With the available evidence, I would not recommend heliox therapy during mechanical ventilation for the sole purpose of improving aerosol delivery. On occasion, however, in my practice I use heliox during mechanical ventilation for patients with acute severe asthma. The data from this study are encouraging in that they suggest that aerosol therapy can be delivered effectively during heliox with mechanical ventilation. At the least, this study suggests that heliox will improve aerosol delivery to the distal endotracheal tube. It is also comforting to know that the nebulizer can be operated with oxygen during heliox therapy with mechanical ventilation, as continuous beta agonist therapy is also frequently part of the care for these patients. Using heliox to power the nebulizer is problematic in that it affects nebulizer performance and increases the amount of heliox that is needed.

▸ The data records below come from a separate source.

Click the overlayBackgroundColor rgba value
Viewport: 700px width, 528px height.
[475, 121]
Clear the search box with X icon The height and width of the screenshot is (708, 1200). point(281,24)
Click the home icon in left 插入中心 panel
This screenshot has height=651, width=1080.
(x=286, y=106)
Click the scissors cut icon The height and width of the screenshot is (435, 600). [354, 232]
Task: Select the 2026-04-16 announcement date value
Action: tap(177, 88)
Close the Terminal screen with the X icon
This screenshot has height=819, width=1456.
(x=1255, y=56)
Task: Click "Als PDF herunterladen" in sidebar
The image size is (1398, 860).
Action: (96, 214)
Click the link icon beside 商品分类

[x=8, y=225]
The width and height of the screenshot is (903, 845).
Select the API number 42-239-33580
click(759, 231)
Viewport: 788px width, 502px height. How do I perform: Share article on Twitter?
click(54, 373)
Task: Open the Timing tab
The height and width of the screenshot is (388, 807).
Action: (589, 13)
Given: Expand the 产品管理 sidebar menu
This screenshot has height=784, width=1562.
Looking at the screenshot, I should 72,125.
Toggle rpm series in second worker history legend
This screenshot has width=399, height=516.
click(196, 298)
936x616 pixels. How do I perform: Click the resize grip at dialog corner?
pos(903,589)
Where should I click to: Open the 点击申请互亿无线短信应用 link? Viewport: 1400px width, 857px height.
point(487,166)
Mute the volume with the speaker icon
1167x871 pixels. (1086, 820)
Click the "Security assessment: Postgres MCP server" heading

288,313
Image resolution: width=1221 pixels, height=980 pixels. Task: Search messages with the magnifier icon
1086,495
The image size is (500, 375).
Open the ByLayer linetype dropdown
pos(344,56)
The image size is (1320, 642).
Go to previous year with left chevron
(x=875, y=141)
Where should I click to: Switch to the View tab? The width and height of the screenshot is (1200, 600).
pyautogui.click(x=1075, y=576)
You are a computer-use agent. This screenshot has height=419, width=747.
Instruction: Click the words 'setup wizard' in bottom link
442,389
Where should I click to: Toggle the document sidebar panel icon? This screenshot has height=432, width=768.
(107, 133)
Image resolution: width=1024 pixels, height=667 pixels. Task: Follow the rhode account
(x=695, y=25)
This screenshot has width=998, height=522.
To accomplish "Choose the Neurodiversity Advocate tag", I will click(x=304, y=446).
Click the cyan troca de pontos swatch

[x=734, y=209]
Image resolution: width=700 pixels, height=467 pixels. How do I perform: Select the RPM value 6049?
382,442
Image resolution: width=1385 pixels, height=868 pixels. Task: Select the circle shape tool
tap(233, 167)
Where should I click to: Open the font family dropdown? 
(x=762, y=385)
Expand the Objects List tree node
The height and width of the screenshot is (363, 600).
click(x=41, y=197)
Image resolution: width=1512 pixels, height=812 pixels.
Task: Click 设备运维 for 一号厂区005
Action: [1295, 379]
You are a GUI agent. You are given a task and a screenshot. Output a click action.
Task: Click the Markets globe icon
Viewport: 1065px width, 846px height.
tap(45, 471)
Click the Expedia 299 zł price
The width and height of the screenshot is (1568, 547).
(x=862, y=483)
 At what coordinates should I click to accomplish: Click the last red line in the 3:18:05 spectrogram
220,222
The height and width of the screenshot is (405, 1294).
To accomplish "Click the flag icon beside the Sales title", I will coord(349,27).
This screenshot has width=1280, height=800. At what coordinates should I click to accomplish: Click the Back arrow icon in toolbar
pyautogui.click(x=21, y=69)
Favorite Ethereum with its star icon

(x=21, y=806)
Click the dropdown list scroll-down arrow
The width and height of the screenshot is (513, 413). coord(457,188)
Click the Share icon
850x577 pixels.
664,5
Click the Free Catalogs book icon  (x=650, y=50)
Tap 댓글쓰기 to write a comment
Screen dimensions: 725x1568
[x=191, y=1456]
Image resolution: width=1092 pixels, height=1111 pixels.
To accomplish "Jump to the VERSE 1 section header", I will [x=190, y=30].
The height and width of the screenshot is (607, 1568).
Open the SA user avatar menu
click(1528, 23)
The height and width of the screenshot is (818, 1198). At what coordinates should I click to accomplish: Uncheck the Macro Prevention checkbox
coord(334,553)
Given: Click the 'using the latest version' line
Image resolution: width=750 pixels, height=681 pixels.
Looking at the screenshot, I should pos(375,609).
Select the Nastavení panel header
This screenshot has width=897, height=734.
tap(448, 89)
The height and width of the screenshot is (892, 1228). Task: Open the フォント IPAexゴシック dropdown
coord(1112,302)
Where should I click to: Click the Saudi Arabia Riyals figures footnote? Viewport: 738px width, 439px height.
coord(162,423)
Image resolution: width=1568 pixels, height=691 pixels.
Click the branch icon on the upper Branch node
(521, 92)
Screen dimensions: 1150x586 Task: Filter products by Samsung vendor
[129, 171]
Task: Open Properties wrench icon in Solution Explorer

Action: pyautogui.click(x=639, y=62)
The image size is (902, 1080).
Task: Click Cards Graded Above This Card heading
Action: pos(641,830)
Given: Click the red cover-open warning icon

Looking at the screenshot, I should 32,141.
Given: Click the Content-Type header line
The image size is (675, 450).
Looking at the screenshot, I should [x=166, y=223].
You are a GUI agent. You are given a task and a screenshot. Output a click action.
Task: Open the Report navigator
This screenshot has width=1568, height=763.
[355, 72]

Finally, it is important to appreciate that respiratory care equipment is designed to operate with air or oxygen. When a gas of different density, viscosity, and thermal conductivity (ie, heliox) is delivered with this equipment, the results can be unpredictable and potentially dangerous. For example, some ventilators will not function correctly if powered by heliox instead of air or oxygen. As data from my laboratory and this study report, the function of nebulizers is affected if they are powered by heliox. Before using any type of respiratory care equipment with heliox, the safety of this combination must be adequately tested in the laboratory. To the extent that it does just that, this paper provides a service to the clinician.